▶ _PROBLEMS TO SOLVE_:
**a)** Reproduce the part of the amcheck thread that begins at the words "Done mostly that" and stops after "link from block=4294967295.".
**b)** List every line in the records that contains the word "icon".

My initial manual test was like that, actually.

> > I lean toward fixing this by
> > having amcheck scan left; if left links reach only half-dead or deleted pages,
> > that's as good as the present child block being P_LEFTMOST.
> 
> Also my preference.

Done mostly that way, except I didn't accept deleted pages.  Making this work
on !readonly would take more than that, and readonly shouldn't need that.

> > There's a
> > different error from bt_index_check(), and I've not yet studied how to fix
> > that:
> >
> >   ERROR:  left link/right link pair in index "not_leftmost_pk" not in agreement
> >   DETAIL:  Block=0 left block=0 left link from block=4294967295.
> 
> This looks like this might be a straightforward case of confusing
> P_NONE for InvalidBlockNumber (or vice-versa). They're both used to
> indicate "no such block" here.

▶ _LISTING_:

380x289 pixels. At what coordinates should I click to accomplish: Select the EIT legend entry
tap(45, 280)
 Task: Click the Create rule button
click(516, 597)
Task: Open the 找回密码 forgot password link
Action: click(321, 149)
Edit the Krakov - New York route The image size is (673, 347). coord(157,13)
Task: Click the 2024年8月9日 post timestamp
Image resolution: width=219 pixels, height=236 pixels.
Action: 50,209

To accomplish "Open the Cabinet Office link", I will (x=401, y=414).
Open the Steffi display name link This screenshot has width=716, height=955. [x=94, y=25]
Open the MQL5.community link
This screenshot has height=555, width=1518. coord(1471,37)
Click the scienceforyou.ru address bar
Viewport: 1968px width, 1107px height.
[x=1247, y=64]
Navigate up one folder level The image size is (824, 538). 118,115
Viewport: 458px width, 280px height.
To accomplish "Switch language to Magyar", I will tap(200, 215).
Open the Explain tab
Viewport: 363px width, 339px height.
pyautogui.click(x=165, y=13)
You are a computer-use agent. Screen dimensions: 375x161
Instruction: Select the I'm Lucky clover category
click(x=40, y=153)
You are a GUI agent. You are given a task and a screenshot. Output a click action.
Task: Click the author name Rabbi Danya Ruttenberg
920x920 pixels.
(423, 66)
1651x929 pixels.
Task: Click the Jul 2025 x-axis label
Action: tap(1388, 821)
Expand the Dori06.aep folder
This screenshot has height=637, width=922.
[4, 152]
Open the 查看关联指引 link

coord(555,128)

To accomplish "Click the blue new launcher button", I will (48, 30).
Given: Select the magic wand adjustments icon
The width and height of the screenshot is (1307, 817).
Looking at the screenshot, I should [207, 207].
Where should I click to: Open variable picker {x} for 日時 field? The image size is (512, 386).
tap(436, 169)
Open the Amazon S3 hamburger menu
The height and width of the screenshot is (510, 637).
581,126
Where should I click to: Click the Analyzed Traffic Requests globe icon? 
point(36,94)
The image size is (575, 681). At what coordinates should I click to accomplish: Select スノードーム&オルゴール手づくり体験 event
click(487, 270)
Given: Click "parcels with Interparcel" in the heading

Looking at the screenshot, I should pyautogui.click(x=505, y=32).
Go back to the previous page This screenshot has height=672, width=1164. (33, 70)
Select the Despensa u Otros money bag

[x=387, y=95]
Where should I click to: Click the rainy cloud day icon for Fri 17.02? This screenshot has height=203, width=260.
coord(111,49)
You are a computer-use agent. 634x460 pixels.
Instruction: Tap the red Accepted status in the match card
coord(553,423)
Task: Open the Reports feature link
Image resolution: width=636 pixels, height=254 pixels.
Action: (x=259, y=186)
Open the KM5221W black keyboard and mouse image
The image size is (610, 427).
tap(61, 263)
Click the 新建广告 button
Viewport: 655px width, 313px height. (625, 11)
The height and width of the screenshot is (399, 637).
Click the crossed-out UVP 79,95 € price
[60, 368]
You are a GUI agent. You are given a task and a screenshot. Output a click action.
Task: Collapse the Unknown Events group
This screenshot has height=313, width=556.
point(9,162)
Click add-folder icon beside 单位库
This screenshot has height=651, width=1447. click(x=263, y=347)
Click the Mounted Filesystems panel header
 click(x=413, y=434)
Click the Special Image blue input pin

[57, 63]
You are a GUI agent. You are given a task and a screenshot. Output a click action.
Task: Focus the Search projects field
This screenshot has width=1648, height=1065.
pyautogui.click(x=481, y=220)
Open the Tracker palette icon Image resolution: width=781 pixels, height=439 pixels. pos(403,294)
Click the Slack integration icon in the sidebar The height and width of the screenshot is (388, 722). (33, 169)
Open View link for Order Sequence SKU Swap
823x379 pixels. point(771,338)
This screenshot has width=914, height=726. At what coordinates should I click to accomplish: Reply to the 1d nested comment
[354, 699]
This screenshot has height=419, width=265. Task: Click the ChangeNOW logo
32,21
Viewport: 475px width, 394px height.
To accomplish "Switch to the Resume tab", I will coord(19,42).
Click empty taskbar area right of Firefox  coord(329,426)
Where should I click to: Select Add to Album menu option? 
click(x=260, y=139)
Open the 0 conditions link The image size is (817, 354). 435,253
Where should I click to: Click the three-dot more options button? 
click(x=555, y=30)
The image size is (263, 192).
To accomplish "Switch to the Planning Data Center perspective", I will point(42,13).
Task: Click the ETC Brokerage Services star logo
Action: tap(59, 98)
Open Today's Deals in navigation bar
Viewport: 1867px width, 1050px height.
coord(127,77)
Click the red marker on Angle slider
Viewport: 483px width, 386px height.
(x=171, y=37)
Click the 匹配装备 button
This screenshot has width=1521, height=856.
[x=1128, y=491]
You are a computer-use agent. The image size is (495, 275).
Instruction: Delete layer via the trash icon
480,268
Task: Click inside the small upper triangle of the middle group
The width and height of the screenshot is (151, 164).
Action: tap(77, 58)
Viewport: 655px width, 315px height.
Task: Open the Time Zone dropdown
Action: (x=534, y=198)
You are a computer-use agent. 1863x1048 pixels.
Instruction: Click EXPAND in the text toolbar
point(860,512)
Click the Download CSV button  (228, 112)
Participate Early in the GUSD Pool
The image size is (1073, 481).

▶ _RESULTS FOR THE EXERCISE_:
**a)**
Done mostly that way, except I didn't accept deleted pages.  Making this work
on !readonly would take more than that, and readonly shouldn't need that.

> > There's a
> > different error from bt_index_check(), and I've not yet studied how to fix
> > that:
> >
> >   ERROR:  left link/right link pair in index "not_leftmost_pk" not in agreement
> >   DETAIL:  Block=0 left block=0 left link from block=4294967295.

**b)**
Given: Select the magic wand adjustments icon
Where should I click to: Click the Analyzed Traffic Requests globe icon? 
Where should I click to: Click the rainy cloud day icon for Fri 17.02? This screenshot has height=203, width=260.
Click add-folder icon beside 单位库
Open the Tracker palette icon Image resolution: width=781 pixels, height=439 pixels. pos(403,294)
Click the Slack integration icon in the sidebar The height and width of the screenshot is (388, 722). (33, 169)
Instruction: Delete layer via the trash icon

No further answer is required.